> Assigned task 1:
Quote the part of the DEVONthink thread between "Of course, it" and "working with me.", inclusive.
> Assigned task 2:
For each statement about the DEVONthink thread, say yes or no and quote the words that decide it. (a) Alb uses DT to collect maths abstracts on ArXiv.org. (b) The writer who works with environmental science literature splits database documents into small chunks. (c) In the reply addressed to Alb, the writer keeps TeX files inside DT.
> Assigned task 3:
Proceed with the DEVONthink thread from the point where it stops.

> Text for analysis:
◆ ◆ ◆ ◆
DEVONthink for Scientists

I’ve just finished my praise for DT on my blog:
mit.edu/people/cabi/blog/200 … art-i.html

I’ll follow up a second part with science applications. If you have any experience with DT and academic life please feel free to share.

Here is the second and final part of my review of “Devonthink for Scientists” (especially physicists):
mit.edu/people/cabi/blog/200 … rt-ii.html

This part has some examples, hopefully helpful even for people here at the forum. Any suggestions are welcome.

Hi, physicistjedi

I use DT to collect maths abstracts on ArXiv.org. DT is great for that. My database is growing rapidly. I also use DT to backup my papers written with TeXshop (before making a change, I copy the source in DT as a plain text file). Do you have any idea about possible interactions between DT and TeXshop?

Alb

Hi, physicistjedi:

I remain excited about DT/DT Pro for the same reasons, as I have to deal with literature spanning numerous scientific, technical and public policy disciplines, i.e., environmental science and technology. The ability to discover connections between diverse disciplines, such as the literature of environmental sampling, testing and analysis; toxicology; health effects including clinical studies; and policy assessments of environmental legislation and regulations can be very exciting.

Of course, it remains the responsibility of the user to understand the literature and to evaluate the validity of such suggested connections. DEVONthink Pro has no training as a chemist, molecular biologist, toxicologist or public policy analyst. Nevertheless, I sometimes feel that I’ve got a whole team of research assistants working with me.

Note: I don’t find it necessary to ‘fragment’ my database documents into small chunks. The documents in my collections range in size from abstracts to book-length.

Hi

To Alb:
My TeX files are currently outside DT. When something finishes I just put the PDF inside. If you want to put TeX files to DT, probably the best way is the trivial one: using “Open With” for TeXshop. But may be I should think of a better way before I start to write a big TeX file like my thesis. Probably what I would do is to write it in DT in small chunks to be able to press “See Also” often and copy-paste to TeXshop in every few pages.
◆ ◆ ◆ ◆
[Stored items from a collection]
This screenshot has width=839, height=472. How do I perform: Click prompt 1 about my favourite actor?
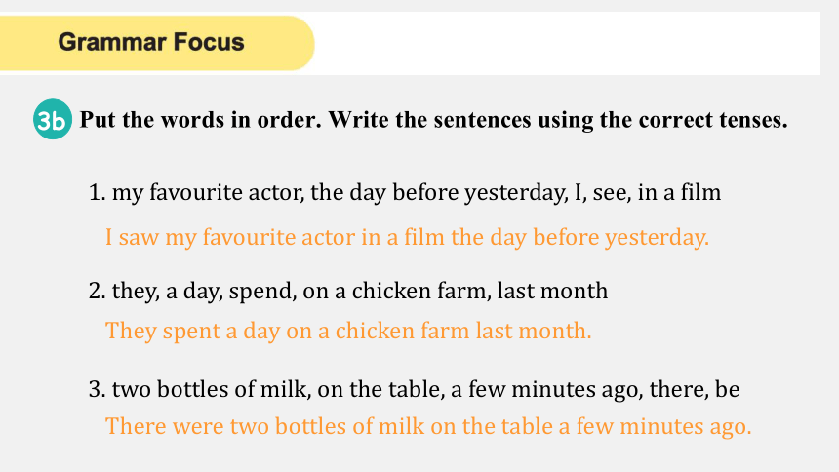[x=405, y=192]
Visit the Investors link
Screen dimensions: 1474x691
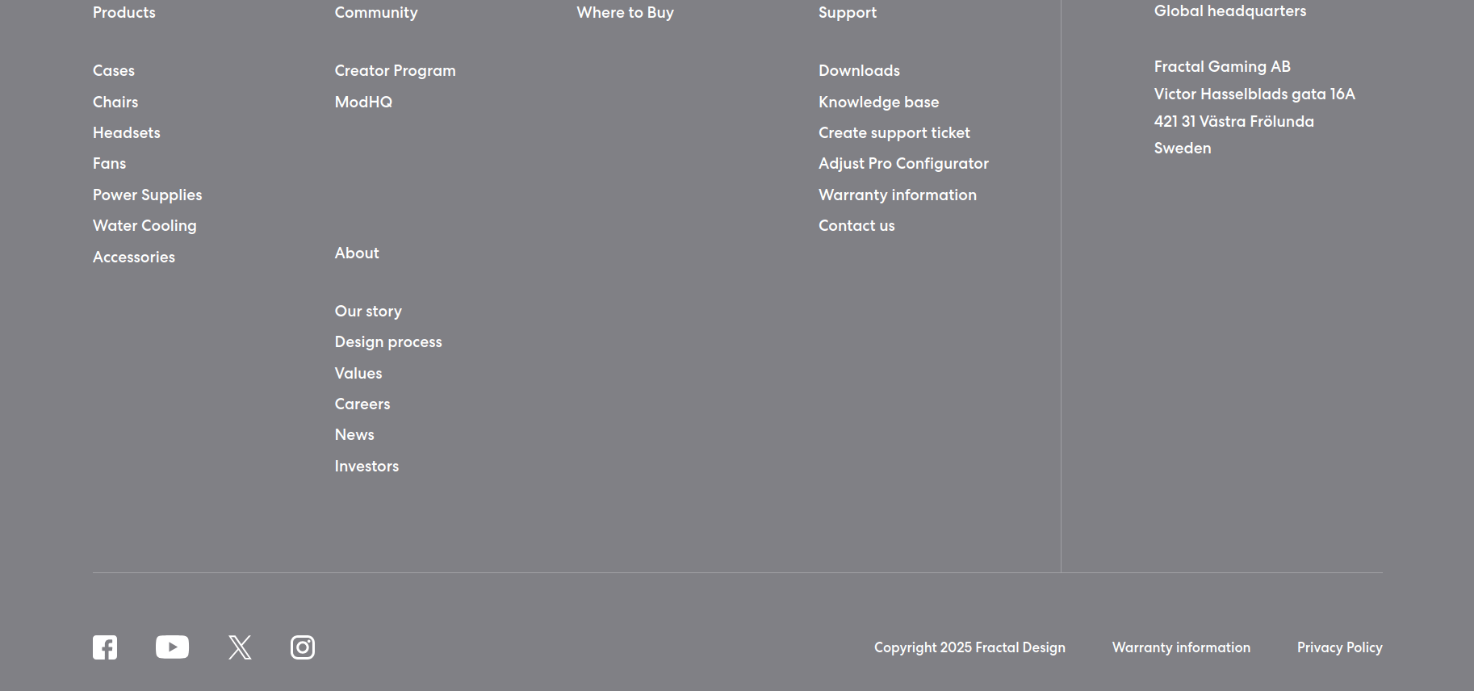point(366,467)
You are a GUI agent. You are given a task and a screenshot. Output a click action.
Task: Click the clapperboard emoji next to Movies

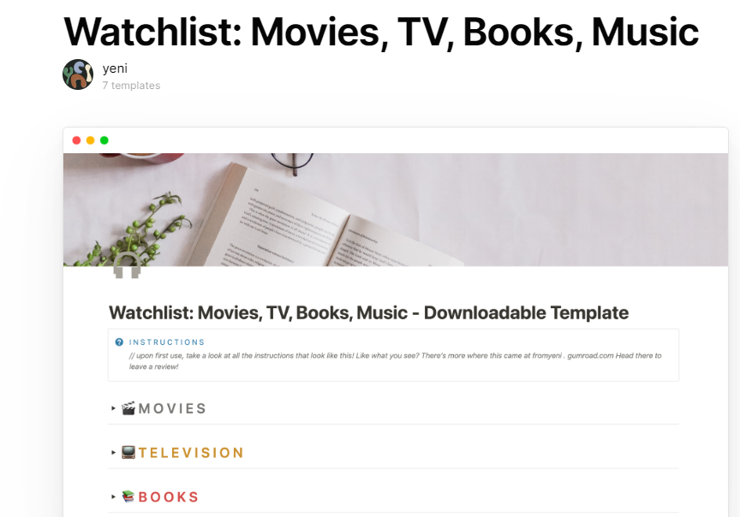tap(128, 408)

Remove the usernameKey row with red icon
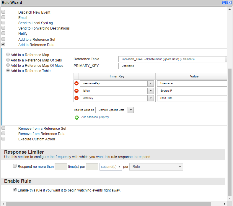point(76,83)
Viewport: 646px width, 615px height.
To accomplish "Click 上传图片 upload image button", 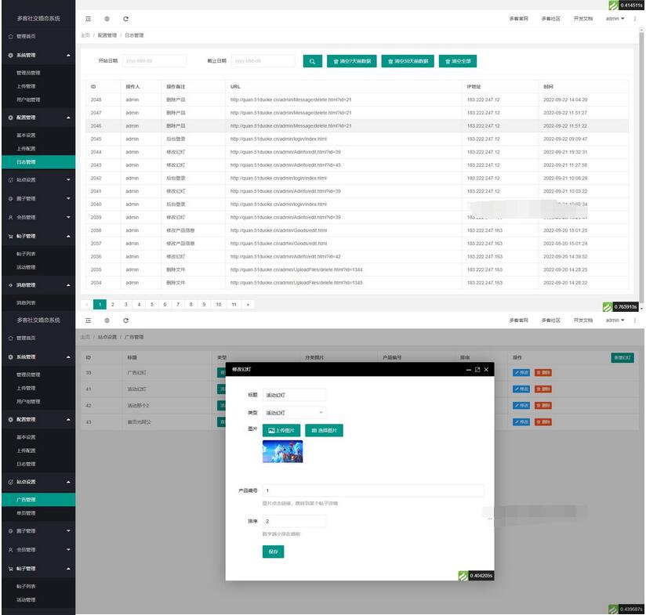I will click(281, 430).
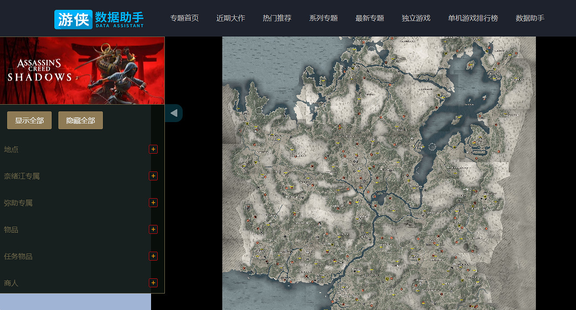The image size is (576, 310).
Task: Expand the 地点 category
Action: coord(153,149)
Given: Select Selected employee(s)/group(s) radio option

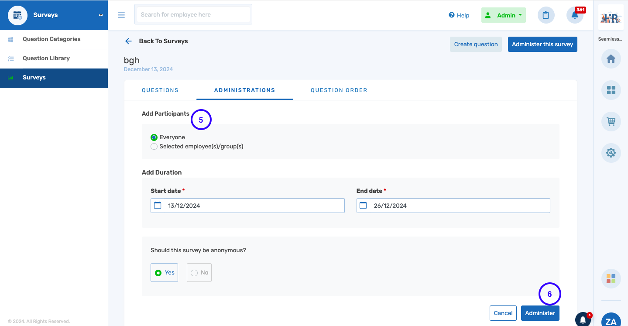Looking at the screenshot, I should [x=154, y=147].
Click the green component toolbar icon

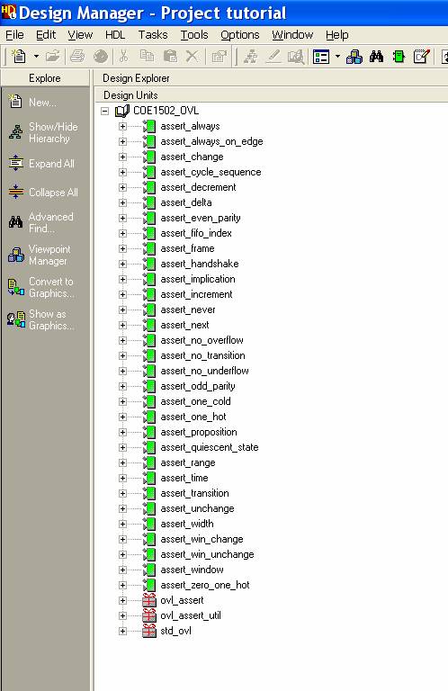pos(399,57)
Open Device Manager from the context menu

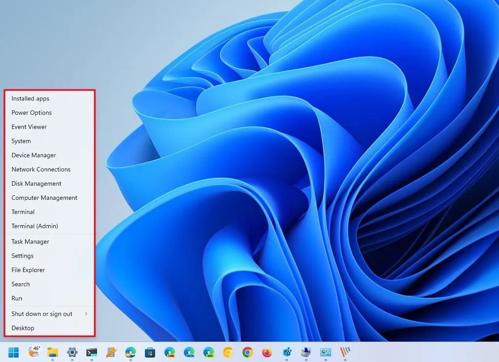pyautogui.click(x=34, y=155)
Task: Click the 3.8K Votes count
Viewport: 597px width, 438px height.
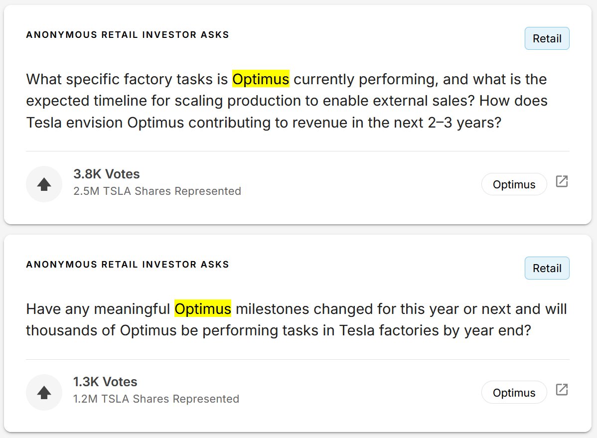Action: [107, 174]
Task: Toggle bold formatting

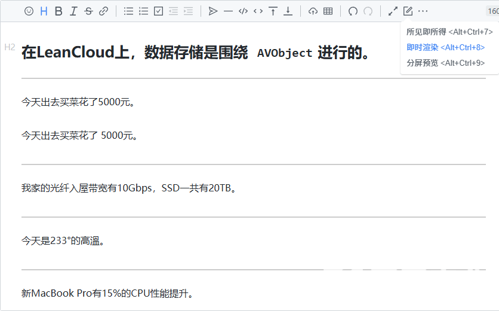Action: [x=58, y=11]
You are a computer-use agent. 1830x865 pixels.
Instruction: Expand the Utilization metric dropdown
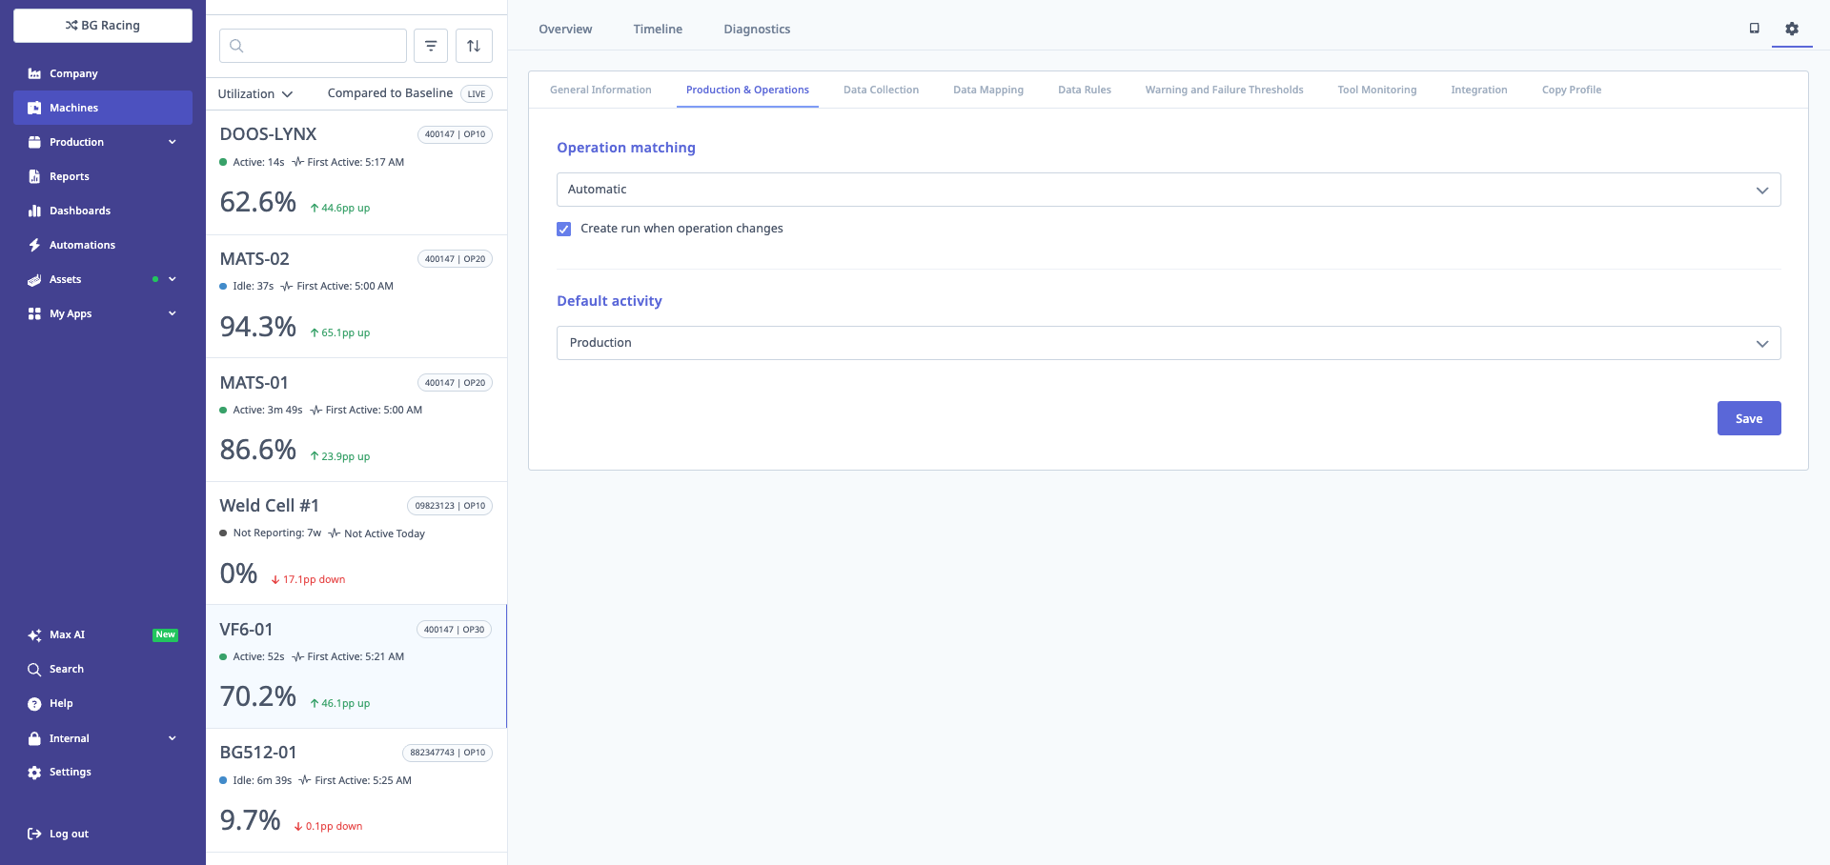point(254,93)
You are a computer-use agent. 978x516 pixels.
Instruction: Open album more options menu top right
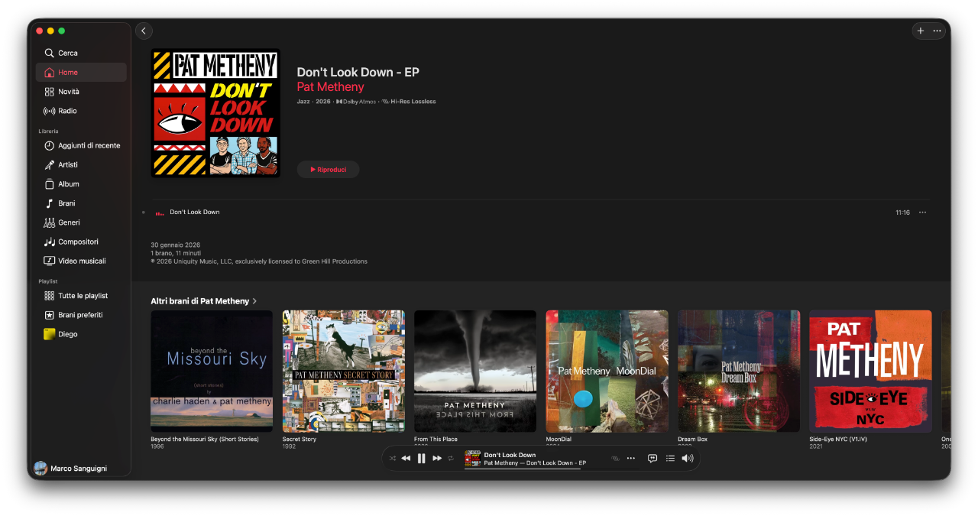pos(938,31)
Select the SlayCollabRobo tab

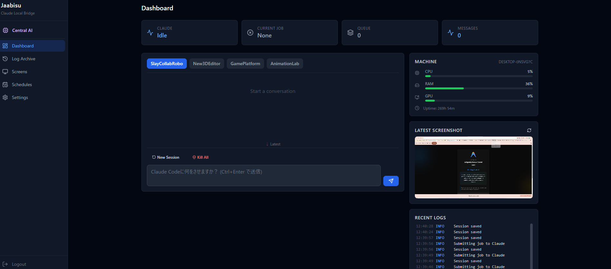tap(167, 64)
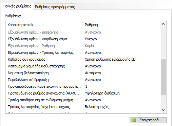This screenshot has width=172, height=126.
Task: Click the greyed Εξομάλυνση ορίων - Διαφάνεια row
Action: point(83,32)
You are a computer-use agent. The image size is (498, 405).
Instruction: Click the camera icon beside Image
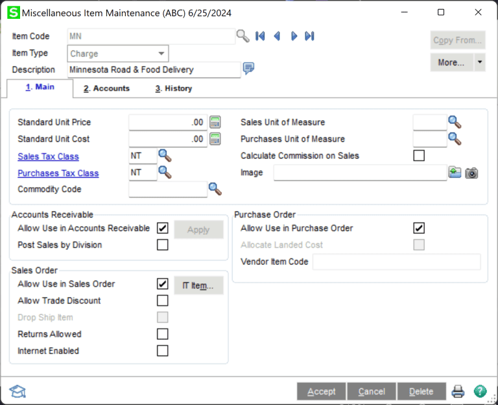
◆ ◆ ◆ ◆
> Written reply 1:
Of course, it remains the responsibility of the user to understand the literature and to evaluate the validity of such suggested connections. DEVONthink Pro has no training as a chemist, molecular biologist, toxicologist or public policy analyst. Nevertheless, I sometimes feel that I’ve got a whole team of research assistants working with me.

> Written reply 2:
(a) Yes: "I use DT to collect maths abstracts on ArXiv.org."
(b) No: "I don’t find it necessary to ‘fragment’ my database documents into small chunks."
(c) No: "My TeX files are currently outside DT."

> Written reply 3:
Does anyone has a better idea?

To Bill:
Thanks for sharing your experiences. I just keep big, bulk databases outside like the hep-th I told in my blog. My experience is that whenever I write something about physics, some hep-th papers appear and saturate my results. I feel better when I work with my own notes and collected quotations in my personal database and goto hep-th when I need literature search. Though it would be nice have them both open and switch between “See Also” results easily. Fingers crossed for 2.0 :slight_smile:

Cheers

I’ m using Butler to make DTPro and TexShop work together. The sources are stored as plaintext files in DTPro. I open the most recent source using TeXShop. The resulting window will not let TeXShop Typeset, nor edit it. So I have configured a first button in Butler that will copy the content of the window inside a true TeXShop file, and save it on my desktop. A second button will “typeset and save the source to DTPro”. In this way, I can keep in DTPro a complete history of the changes I have made, and use TeXShop as an external editor.

(For the moment, I have no idea how to avoid copying the TeXShop source from DT to the desktop before working on it.)

If the finder had to possibility to locate files in the DT database, we could assemble smaller parts of a paper (chapters, or paragraphs) into a main document (using \input…). We could then store all our Texshop macros, and references inside DTPro :smiley:
Maybe a future release of DTPro will do that?